These days most people seem to know at least one couple who met via the medium of the internet. As such, something that at one point was perhaps stigmatized has become a relatively standard way to meet ones other half. Since a significant percentage of our days are dedicated to screen time, its hardly surprising. Online dating also opens up the realms of choice; its far quicker to whiz through numerous photos to find someone who ticks your boxes than it is to painstakingly rely on chance and the possibility that you might bump into the ‘right person’ in real life surely? Though the prospect of options has its own issues; there’s so many people to meet you wouldn't want to settle, and god forbid, commit , may as well keep dating en mass because inevitably at some point you'll meet someone perfect, right? (wrong people!)
Despite this (relatively) new normal, a significant number of my single friends remain reluctant - and I don't blame them. the idea of perusing through numerous profiles as if one is shopping for the perfect pair of shoes does seem to quash any prospect of spontaneous romance, and hardly makes for a good 'how we met’ wedding speech. It also seems like a last resort; it hasn't worked out for me in the real world yet, so I'm having to venture into the realms of virtual reality, which is bound to be full of weirdos (which lets be honest, isn't entirely untrue).
Websites that eliminate the seriousness of the whole thing and turn it into more of a game take the edge off, tinder being the classic example. No need to agonize over the cringe factor of your cheesy all-about-me profile, its more like a game of snap, you get so caught up in the game it becomes less about actually meeting someone and more about the fun of 'yes’ or 'no’-ing random strangers, or friends of friends, and the number of matches you end up with.
Anyway, despite the pros and cons, I decided to take a nose dive into the online dating realm the first month I moved to London. Figured given I was about to meet a whole bunch of new people, there was no harm in throwing some free dinners in there as well. My mentality was (and still is) do it for a month then give yourself a brake. The whole process is emotionally draining, (as much as I pretend to be light hearted about it) and you (I) can only sustain that kind of intentionality for short periods of time (particularly if you also have a life, friends, a job etc. If you don't, go crazy, you could probably makes career out of it).

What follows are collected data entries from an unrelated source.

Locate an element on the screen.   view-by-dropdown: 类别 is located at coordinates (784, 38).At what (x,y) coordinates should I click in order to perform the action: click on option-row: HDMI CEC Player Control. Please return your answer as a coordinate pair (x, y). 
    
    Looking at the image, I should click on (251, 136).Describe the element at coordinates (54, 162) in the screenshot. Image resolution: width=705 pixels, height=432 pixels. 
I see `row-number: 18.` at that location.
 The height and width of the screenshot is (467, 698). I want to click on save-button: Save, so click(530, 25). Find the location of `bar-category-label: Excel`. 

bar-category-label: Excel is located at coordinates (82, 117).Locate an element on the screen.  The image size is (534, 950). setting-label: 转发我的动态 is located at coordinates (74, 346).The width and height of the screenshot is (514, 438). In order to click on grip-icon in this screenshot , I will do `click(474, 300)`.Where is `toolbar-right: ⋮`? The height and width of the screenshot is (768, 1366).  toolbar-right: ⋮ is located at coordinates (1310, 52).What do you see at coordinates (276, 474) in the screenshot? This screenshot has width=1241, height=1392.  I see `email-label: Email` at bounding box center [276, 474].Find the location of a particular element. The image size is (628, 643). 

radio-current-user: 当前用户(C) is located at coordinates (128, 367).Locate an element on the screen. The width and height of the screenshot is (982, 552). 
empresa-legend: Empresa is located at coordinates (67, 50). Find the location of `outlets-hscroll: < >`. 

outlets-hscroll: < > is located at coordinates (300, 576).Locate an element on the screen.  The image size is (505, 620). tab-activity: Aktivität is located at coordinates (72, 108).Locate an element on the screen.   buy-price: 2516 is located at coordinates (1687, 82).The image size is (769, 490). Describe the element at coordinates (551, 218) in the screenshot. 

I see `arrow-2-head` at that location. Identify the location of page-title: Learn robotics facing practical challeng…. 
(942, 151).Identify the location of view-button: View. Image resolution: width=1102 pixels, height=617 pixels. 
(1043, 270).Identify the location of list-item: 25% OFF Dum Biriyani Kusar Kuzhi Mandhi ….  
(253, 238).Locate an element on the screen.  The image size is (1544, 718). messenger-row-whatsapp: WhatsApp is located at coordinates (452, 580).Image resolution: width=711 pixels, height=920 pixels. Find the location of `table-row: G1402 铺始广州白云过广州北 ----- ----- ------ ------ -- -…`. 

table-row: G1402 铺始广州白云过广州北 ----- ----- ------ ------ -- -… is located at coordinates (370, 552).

The bottom line is, the more you put yourself out there, the more likely you are to face rejection than if you do nothing, which, as we all know, is painful. Even if you don't fancy person you meet up with, it still hurts to be told 'no’. And face rejection I did, as you can see in the following overview of my online dating outcomes:
Date one: rejected (nice enough guy, I would have seen him again, but a text received the next day informed me that ‘God said no’. Sure.)
Date two: rejected (made the classic error of messaging for too long before meeting, and thus created and idea in my head of who he was, which, as it turned out, was wrong. This was perhaps more of a mutual rejection scenario),
Date three: tried to bust his way into my house (uninvited) post date, which was highly awkward.
Date 4: rejected me via email an hour after we’d met up - it was like getting results of a job interview, (thank you for your application for the position of Potential Girlfriend, it is with regret that we inform you that on this occasion, you have been unsuccessful…)
Date 5: was on the road to success, as he initiated a second date on the first date, but then failed to follow it up. How rude.
As you can see, since I only met up with each person once, it boasts very little success. Regardless, I'm glad I did it, if only to take the edge off tangible (as oppose to virtual) reality, where no one is asking me out.
Here’s the thing, as long as I don't allow myself to become defined by being turned down, each of these experiences can just amount to mildly amusing stories, though which I can learn something about how the whole dating thing works, whose out there and the kind of person I'm looking for, and maybe at some point, the outcome will be different.